What are the basics of deficit dieting? – The human body is an extremely complex organism that requires a great deal of attention in order to work at its full capacity. In order to function correctly in the current state that it is in, the human body requires a certain amount of calories on a daily basis. The larger the person, the more calories it requires in order to produce enough energy to get it through the day healthily and efficiently. If the body doesn’t get the amount of calories it is used to however, it panics and falls into starvation mode. The body reverts back to millions of years ago to when we were cavemen and didn’t know where the next meal was coming from. The body used to store as much body fat as it possibly could back then, as an emergency source of energy, sort of like stockpiling wooden logs in the summer to be burned on the fire for fuel during the winter. As the body thinks it is starving, it will tap into its body fat stores and begin burning the body fat and converting that into energy. Say you require 2500 calories per day, but only consume 2000 calories one day. On that day you would be creating a calorie deficit of around 500, meaning the body would need to burn the equivalent amount of fat required to cover 500 calories worth of energy.

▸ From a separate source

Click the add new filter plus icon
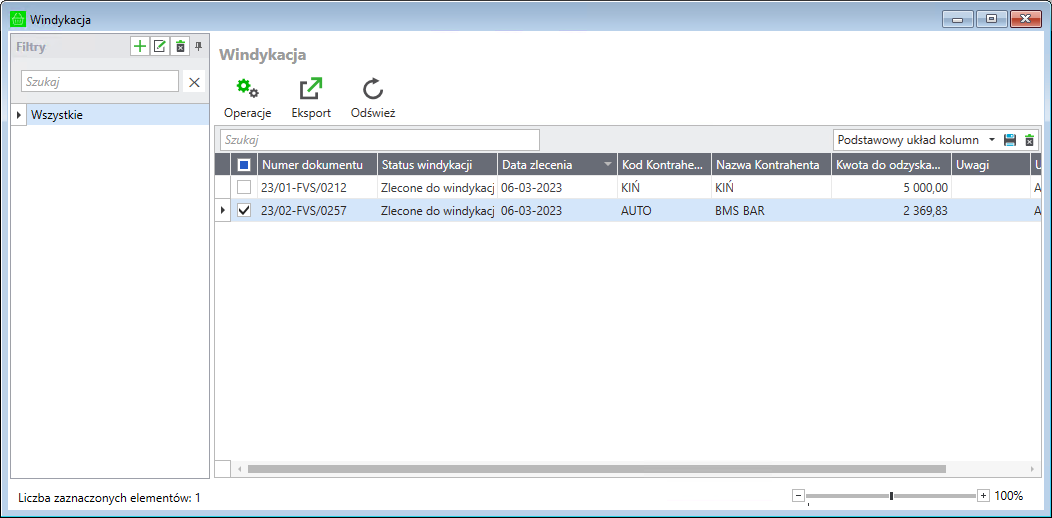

How to create a calorie deficit – First up you will need to know your daily calorie requirements before you go any further. You can work this out by speaking to a medical or fitness expert, or by using special tools and software available online. Next, for a loss of around 1lb of fat per week, aim to create a daily deficit of around 500 calories per day. Finally you should ensure that your calories are coming from fresh and healthy foods and if you wish to increase the deficit further, aim to get plenty of physical exercise on a weekly basis. A healthy weight loss is recommended at around 2lbs per week so try not to go above that, no matter how tempting it might be, as it can lead to all sorts of health complications further down the road.